If you and your family are relatively healthy, and you have the option to contribute to an HSA-eligible plan, consider investing in this as it will give you a triple tax advantage:
(1) contributions reduce your AGI (which reduces your taxable income)
(2) investments in the HSA grow tax free
(3) penalty-free withdrawal for medical-related costs as long as a receipt can support it (can even be a receipt from years ago you want to get reimbursed for!)
Since I don’t have a spouse to transfer my HSA to at death, my child’s inheritance of my HSA loses all the tax advantages it had. Essentially all the benefits attached to my HSA would “die” with me. The full balance of the HSA (not just gains, there’s no step-up in basis) is instantly taxed at my death (no spreading over years) at the ordinary income rate, and there are no rollover options.
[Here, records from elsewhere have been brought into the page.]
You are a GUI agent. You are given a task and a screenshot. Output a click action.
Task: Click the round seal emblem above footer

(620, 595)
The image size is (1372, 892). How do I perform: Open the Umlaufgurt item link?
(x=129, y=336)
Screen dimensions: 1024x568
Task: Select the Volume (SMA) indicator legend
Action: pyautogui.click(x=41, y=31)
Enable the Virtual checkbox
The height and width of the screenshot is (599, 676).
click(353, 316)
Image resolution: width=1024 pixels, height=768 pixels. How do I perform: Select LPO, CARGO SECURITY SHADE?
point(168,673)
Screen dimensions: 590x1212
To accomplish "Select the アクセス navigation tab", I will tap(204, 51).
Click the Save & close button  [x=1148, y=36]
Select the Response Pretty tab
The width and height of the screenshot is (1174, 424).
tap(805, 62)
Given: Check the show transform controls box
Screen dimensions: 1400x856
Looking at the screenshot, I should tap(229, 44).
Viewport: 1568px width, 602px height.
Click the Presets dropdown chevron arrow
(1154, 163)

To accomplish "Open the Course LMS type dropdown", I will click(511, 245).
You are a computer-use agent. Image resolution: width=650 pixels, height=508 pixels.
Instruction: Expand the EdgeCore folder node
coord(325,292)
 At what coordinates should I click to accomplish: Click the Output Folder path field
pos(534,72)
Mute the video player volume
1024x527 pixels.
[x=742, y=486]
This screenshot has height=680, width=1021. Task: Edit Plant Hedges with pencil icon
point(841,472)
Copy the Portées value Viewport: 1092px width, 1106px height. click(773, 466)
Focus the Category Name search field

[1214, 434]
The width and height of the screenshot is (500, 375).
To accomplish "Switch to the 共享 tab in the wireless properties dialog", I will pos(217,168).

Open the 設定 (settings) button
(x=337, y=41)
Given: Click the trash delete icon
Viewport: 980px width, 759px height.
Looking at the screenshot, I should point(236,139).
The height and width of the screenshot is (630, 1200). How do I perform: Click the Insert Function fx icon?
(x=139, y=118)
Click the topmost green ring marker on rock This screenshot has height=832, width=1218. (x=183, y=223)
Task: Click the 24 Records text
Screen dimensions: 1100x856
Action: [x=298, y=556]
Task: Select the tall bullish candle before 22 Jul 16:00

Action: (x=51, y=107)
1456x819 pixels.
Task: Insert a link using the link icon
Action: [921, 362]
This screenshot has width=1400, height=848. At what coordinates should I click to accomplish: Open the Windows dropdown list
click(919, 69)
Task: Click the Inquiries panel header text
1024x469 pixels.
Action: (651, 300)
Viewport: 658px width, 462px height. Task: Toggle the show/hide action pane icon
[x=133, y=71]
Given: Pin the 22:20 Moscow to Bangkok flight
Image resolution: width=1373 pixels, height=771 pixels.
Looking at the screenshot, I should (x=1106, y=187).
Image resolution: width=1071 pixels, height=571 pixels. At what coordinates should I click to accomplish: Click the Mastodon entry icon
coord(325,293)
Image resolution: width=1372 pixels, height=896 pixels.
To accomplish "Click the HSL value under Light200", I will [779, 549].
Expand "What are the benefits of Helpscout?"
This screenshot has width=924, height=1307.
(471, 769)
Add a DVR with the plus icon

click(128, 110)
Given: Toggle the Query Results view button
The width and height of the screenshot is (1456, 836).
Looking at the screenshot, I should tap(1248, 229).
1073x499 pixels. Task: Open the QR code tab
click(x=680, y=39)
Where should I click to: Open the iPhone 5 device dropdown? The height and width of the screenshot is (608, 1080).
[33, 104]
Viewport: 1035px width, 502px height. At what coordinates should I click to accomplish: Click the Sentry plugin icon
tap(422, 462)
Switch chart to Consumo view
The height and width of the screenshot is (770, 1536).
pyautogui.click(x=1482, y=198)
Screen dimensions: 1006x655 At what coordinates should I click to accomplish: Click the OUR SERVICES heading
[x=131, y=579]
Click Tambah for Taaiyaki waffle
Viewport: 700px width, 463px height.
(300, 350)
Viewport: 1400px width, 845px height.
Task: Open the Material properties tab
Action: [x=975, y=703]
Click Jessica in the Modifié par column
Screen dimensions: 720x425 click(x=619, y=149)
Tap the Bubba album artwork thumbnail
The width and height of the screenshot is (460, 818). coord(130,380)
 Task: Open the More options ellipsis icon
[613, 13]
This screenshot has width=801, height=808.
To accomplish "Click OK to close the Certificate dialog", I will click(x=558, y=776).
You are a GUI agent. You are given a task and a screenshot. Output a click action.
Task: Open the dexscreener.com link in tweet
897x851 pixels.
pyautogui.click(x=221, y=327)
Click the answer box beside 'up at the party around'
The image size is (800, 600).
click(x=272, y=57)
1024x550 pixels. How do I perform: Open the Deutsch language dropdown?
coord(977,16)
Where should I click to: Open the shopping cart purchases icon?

So if you have a spouse, make sure the HSA goes to them so they can keep its benefits.

• Certain highly-rated specialized hospitals in my area do not accept Marketplace plans at all, but yet they accept CHIP. Interesting. The lower your income the better your benefits it seems, supported by taxes funded into the federal and state government. At least the hefty taxes I paid before with less than ideal tax planning may be doing some good for those with less income who could use this benefit.

Final Takeaway

As with anything tied to public policy, income, and taxes, this strategy isn’t static. I fully expect to revisit and adjust my approach as laws change, my income changes, or my healthcare needs evolve. Life changes. Shoot, even my opinions change. What surprised me most in this process was how strategic you can be when considering healthcare. Healthcare is costly in the U.S. and carrying insurance is a choice. What type of healthcare you decide on can be strategically assessed as things change, and at minimum, annually. Once you get a better understanding of your recurring care, risk, tradeoffs, options, needs, wants, preferences, learning how to tax and income plan in advance, it becomes much more manageable – and far less scary. Navigating healthcare post-exit from your W2 (if you don’t qualify for Medicaid or if you don’t want it) and before Medicare kicks in is doable, although this first time was a bit of a pain – but I’ve at least got the groundwork in place now. I have just enough knowledge to have a plan I’m comfortable with for the time being, based on the Foundational Investment of time I made in educating myself further. We’ll see how this pans out.

The numbers: how this exercise may save me $10,000+ for 2026
Before:
Annual Premiums: COBRA HDHP Medical + Enhanced Dental/Vision for 2 $15,624 (or $1,302/mo)
Annual Self-Paid Copay/Deductibles/Coinsurance/Out-of-Pocket/Cash Pay: $1,400
Annual Healthcare-related Costs (before HSA contributions): $17,024

After:
Annual Premiums: Marketplace Medical + Dental Memberships for both of us + Vision for me only + Hospital Indemnity for child $4,332 (or $361/mo)
Annual Self-Paid Copay/Deductibles/Coinsurance/Out-of-Pocket/Cash Pay: $2,000
Annual Healthcare-related Costs (before HSA contributions): $6,332

How did you or do you plan to handle healthcare after leaving your W2? I’d love to hear your thoughts.